Saved data entries:
>>>
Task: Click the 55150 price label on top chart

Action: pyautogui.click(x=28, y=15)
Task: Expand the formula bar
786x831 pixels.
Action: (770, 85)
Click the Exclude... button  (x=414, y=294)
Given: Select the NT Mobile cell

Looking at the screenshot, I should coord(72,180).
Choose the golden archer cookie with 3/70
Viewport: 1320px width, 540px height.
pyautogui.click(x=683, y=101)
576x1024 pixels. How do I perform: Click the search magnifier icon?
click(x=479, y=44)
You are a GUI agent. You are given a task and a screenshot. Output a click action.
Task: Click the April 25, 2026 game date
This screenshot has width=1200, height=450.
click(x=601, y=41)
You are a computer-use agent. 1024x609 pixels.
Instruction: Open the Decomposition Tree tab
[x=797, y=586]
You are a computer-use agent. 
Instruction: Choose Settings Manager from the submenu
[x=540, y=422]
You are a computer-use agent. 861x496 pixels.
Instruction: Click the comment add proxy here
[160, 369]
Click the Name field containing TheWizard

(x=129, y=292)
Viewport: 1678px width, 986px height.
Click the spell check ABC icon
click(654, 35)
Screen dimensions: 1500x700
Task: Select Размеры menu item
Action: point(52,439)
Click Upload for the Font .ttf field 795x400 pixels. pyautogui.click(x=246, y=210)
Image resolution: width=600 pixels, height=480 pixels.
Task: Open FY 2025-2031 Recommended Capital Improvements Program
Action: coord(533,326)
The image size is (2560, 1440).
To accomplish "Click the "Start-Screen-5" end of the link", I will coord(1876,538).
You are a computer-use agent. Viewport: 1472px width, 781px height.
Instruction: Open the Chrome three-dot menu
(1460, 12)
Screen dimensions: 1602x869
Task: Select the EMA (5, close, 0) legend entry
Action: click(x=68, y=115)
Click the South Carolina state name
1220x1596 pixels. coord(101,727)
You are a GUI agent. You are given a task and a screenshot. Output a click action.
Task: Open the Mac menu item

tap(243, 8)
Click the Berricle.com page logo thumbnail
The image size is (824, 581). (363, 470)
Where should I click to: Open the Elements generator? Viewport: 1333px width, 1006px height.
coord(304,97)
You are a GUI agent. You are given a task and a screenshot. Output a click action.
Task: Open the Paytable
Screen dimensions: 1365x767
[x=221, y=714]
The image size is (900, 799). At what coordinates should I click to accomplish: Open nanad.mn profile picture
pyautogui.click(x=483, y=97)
<<<
§ Exercise requirements
Go through the entries and filter for lines holding the word "computer"; copy each match.

§ Task result
You are a computer-use agent. 1024x609 pixels.
You are a computer-use agent. 
You are a computer-use agent. 861x496 pixels.
You are a computer-use agent. Viewport: 1472px width, 781px height.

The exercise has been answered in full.